V : Estéban était une surprise pour moi, je l’ai rencontré le jour des essais. C’est chanteur, c’est un peu une star. Milo m’a montré des vidéos et des interviews promotionnels pour son groupe. Elle était morte de rire en le voyant ! Ce que je trouve très intéressant chez Estéban, c’est qu’il est très comique mais d’une façon originale. D’habitude, on associe la comédie au rythme et à la vitesse, lui, il est super lent. C’est un burlesque lent ! Il a son rythme particulier mais il est aussi très présent, très réactif. La vitesse chez lui vient d’une présence immédiate.

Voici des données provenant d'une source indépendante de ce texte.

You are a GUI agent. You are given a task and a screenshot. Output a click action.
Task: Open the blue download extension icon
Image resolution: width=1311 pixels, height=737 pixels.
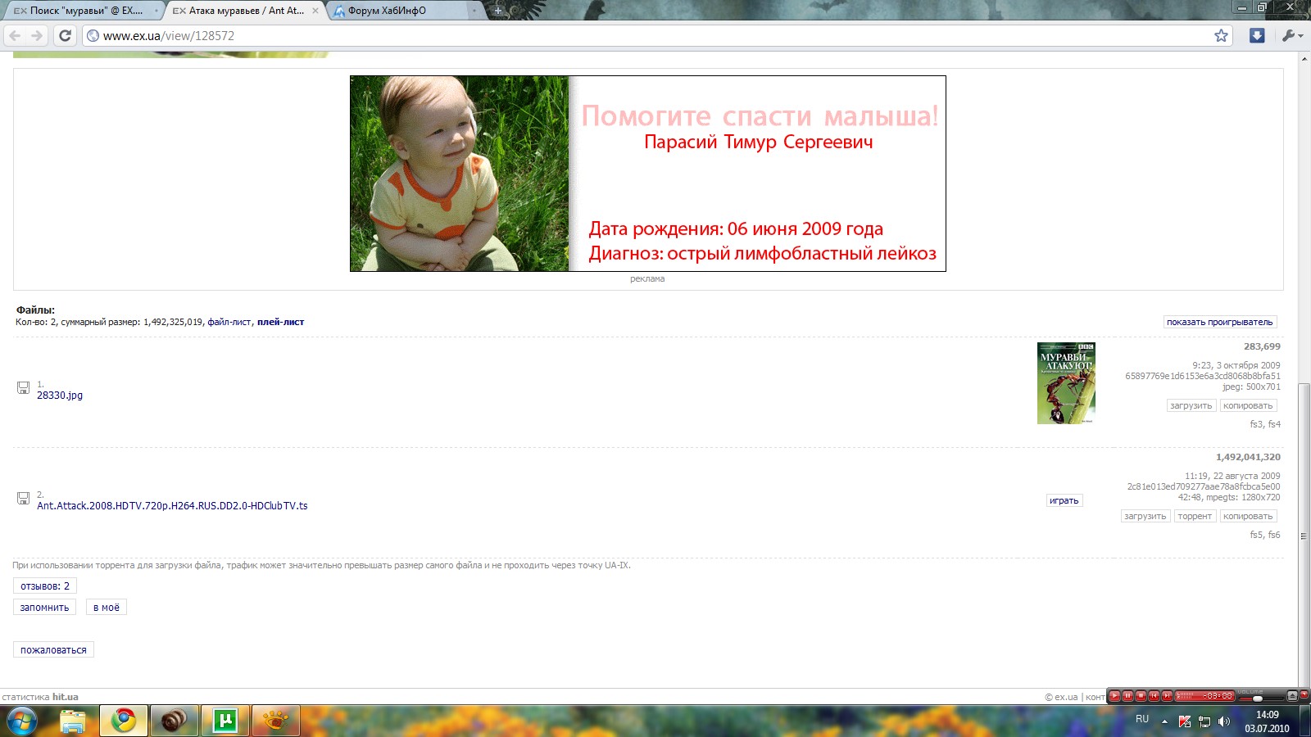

E : C’est ça, je suis lentement drôle !

V. : Quant à Serge, c’est l’inverse, il parle très, très rapidement. Dans la vie, il est extrêmement nerveux. Je l’ai souvent vu dans des rôles décalés. J’aime bien l’idée du contrepoint et ça me semblait drôle de le voir tenter de contrôler une situation qui allait lui échapper.

Le fait que Serge ait une plus grande expérience de la caméra en tant que réalisateur et comédien ne vous a pas posé de problèmes ?

E : C’est vrai qu’il a plus d’expérience, il n’arrêtait pas de nous donner des leçons ! Déjà quand il parle, il cite au moins 4 réalisateurs dans chacune de ses phrases et 6 titres de films ! Depuis, j’ai lu pas mal de bouquins.

M : Moi, je me suis inscrite à la médiathèque depuis le tournage !

V : Il était très pro, il a une connaissance du tournage, il comprend chaque détail de la scène.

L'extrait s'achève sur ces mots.